◆ **Exercise instructions**: Apart from the pictures, every part of the records below gets retyped exactly.

^^^^^^^^

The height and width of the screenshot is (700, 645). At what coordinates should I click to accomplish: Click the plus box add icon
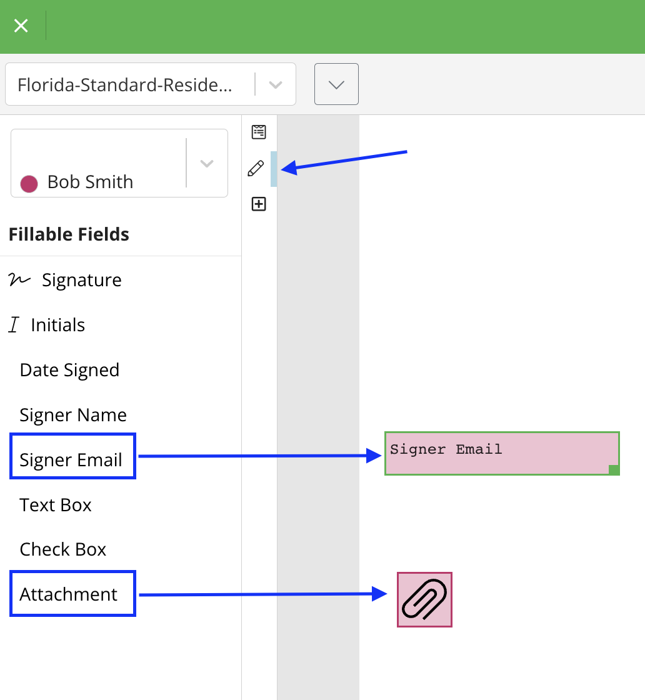[x=258, y=204]
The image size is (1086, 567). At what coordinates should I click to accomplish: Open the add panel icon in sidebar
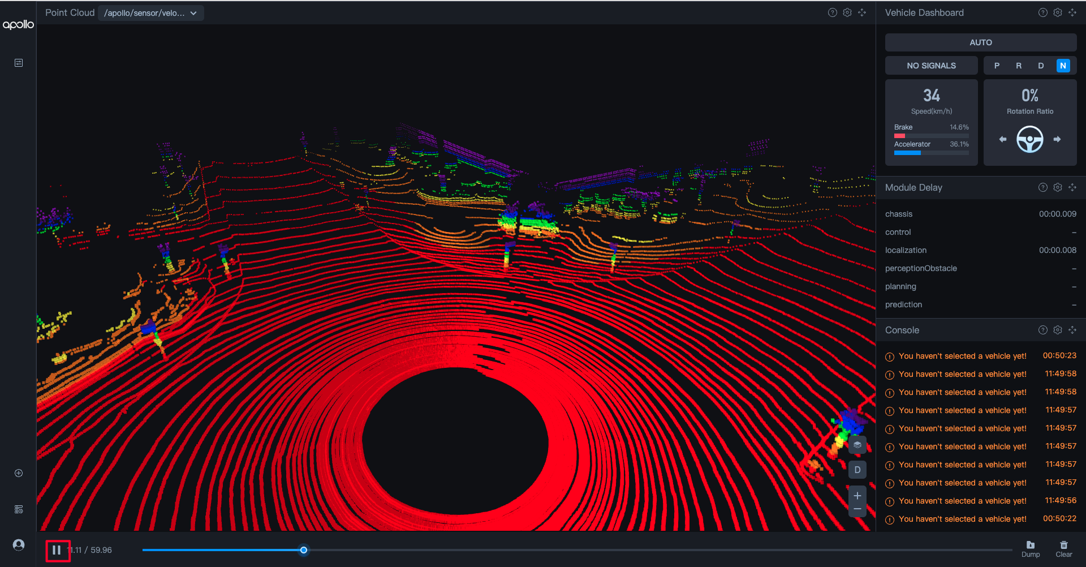tap(19, 473)
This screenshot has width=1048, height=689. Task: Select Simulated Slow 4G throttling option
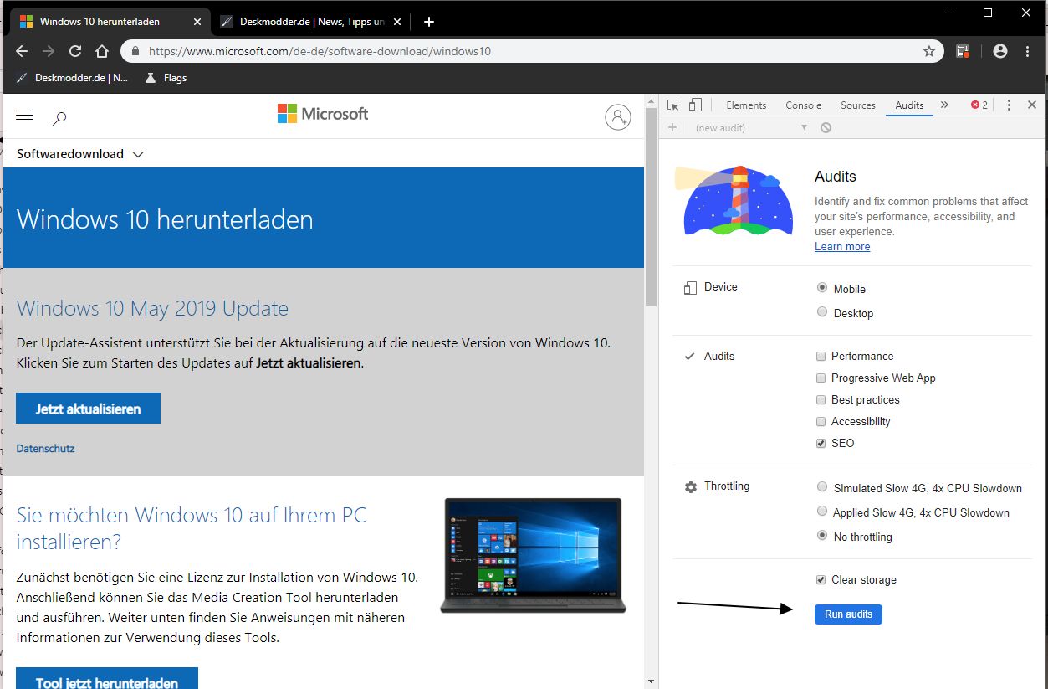point(822,487)
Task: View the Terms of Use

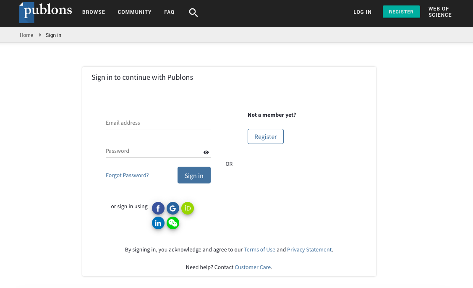Action: click(259, 249)
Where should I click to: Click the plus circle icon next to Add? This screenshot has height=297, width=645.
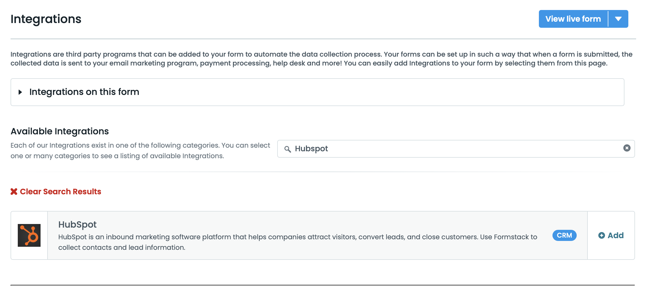pyautogui.click(x=601, y=235)
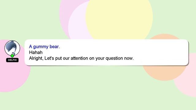196x110 pixels.
Task: Click Delphi's dolphin avatar
Action: click(x=12, y=48)
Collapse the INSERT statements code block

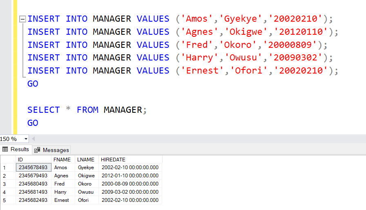point(22,19)
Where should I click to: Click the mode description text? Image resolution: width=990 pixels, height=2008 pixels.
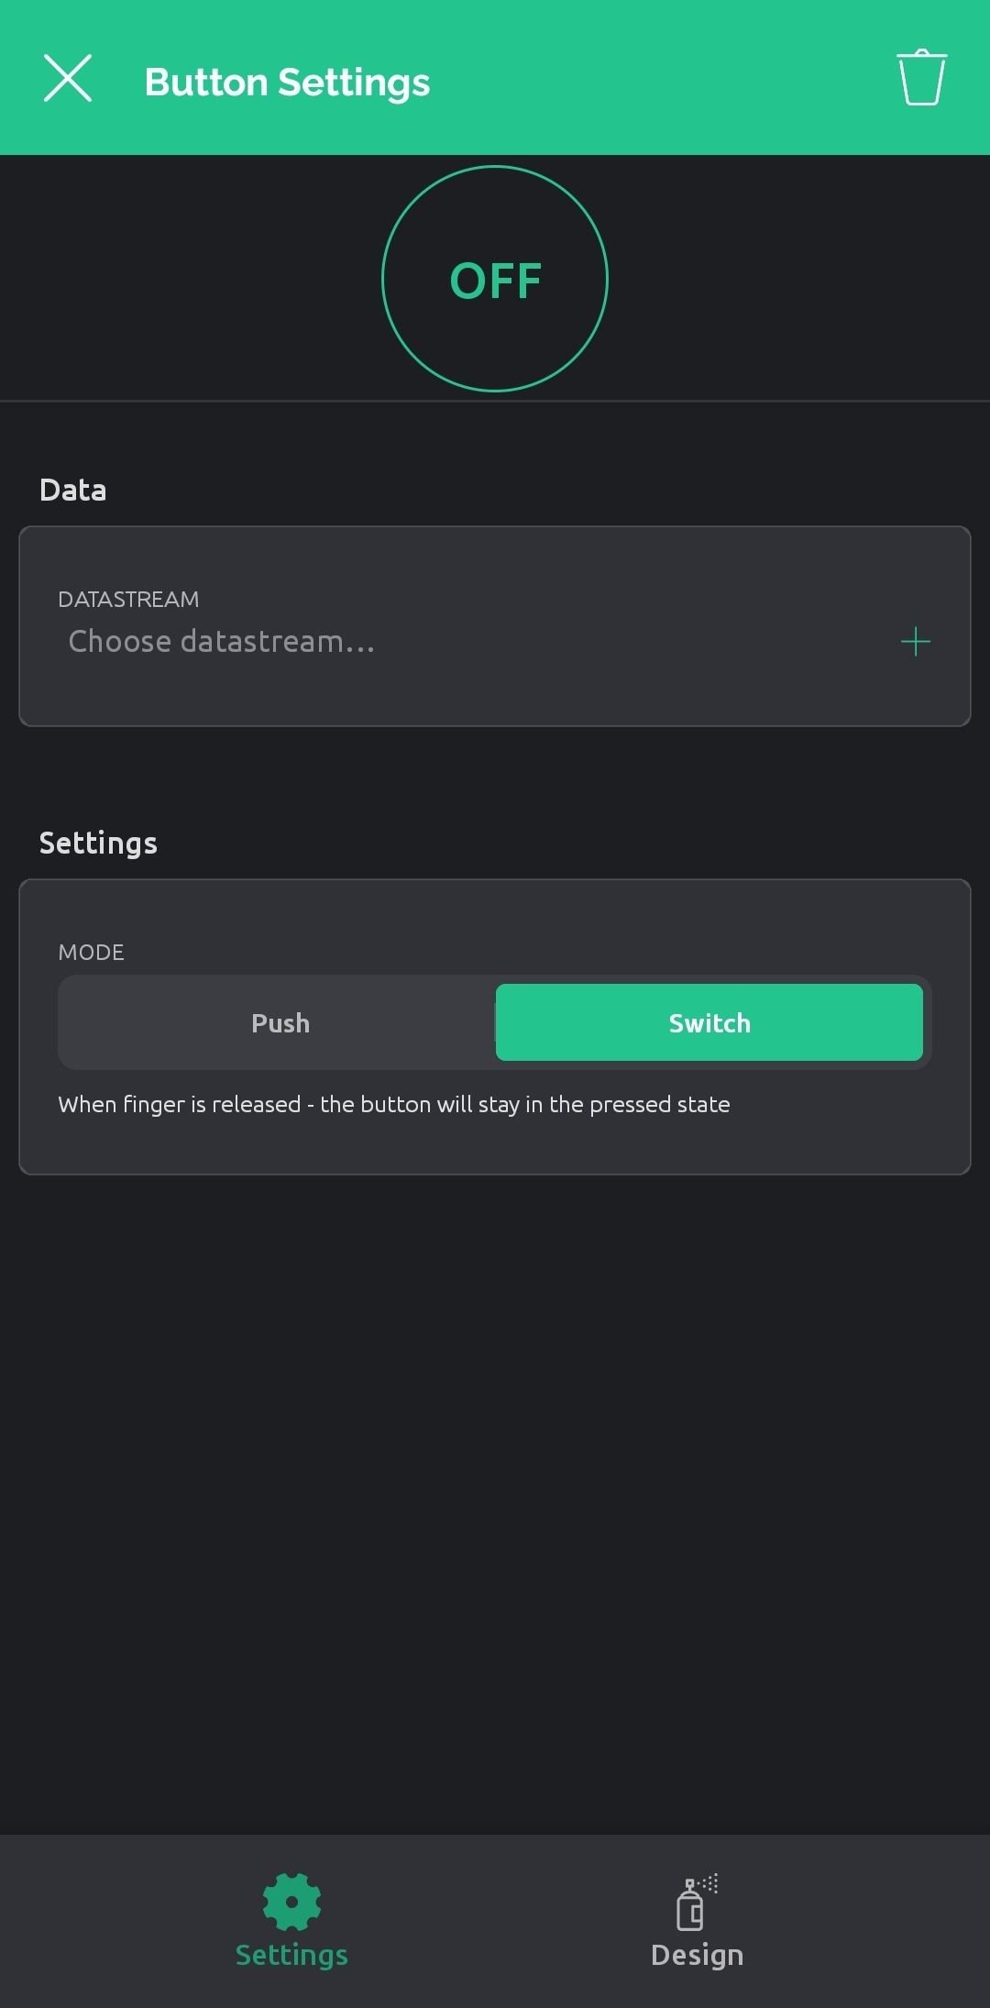[x=394, y=1105]
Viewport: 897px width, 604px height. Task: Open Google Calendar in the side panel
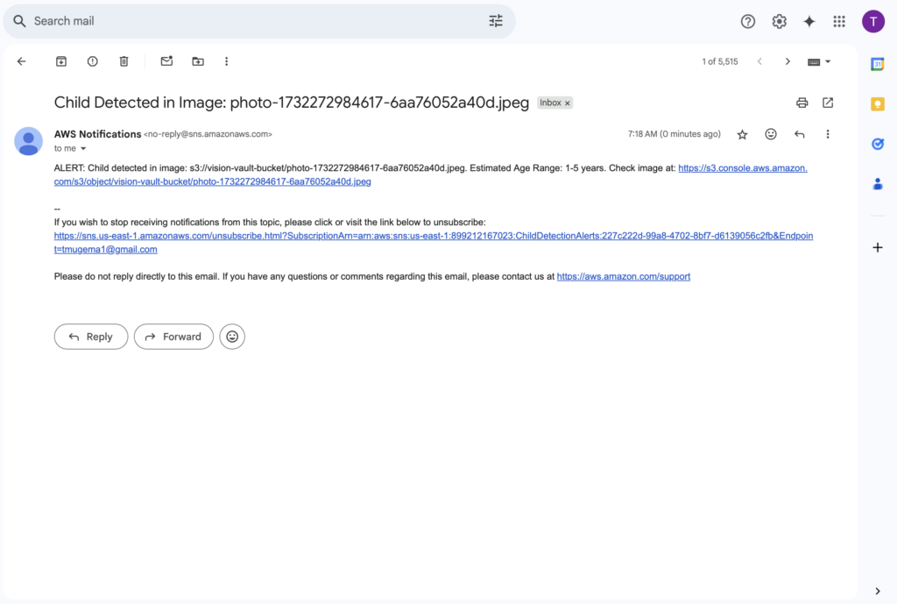pos(877,64)
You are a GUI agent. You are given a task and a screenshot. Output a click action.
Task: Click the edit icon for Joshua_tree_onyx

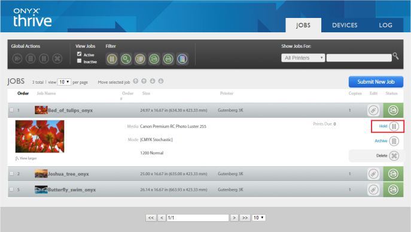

^^^^^^^^

◆ **Problem solution**:
The height and width of the screenshot is (700, 645). At what coordinates should I click to accomplish: Click the plus box add icon
[x=258, y=204]
The image size is (1086, 567). At what coordinates should I click to accomplish: Open the add panel icon in sidebar
tap(19, 473)
This screenshot has width=1048, height=689. Task: Select Simulated Slow 4G throttling option
point(822,487)
Task: View the Terms of Use

Action: click(259, 249)
Where should I click to: Click the plus circle icon next to Add? This screenshot has height=297, width=645.
pyautogui.click(x=601, y=235)
196x110 pixels.
Task: Click Delphi's dolphin avatar
Action: click(x=12, y=48)
Collapse the INSERT statements code block

point(22,19)
Where should I click to: Click the mode description text? Image resolution: width=990 pixels, height=2008 pixels.
[x=394, y=1105]
Viewport: 897px width, 604px height. Task: Open Google Calendar in the side panel
pos(877,64)
You are a GUI agent. You are given a task and a screenshot. Output a click action.
Task: Click the edit icon for Joshua_tree_onyx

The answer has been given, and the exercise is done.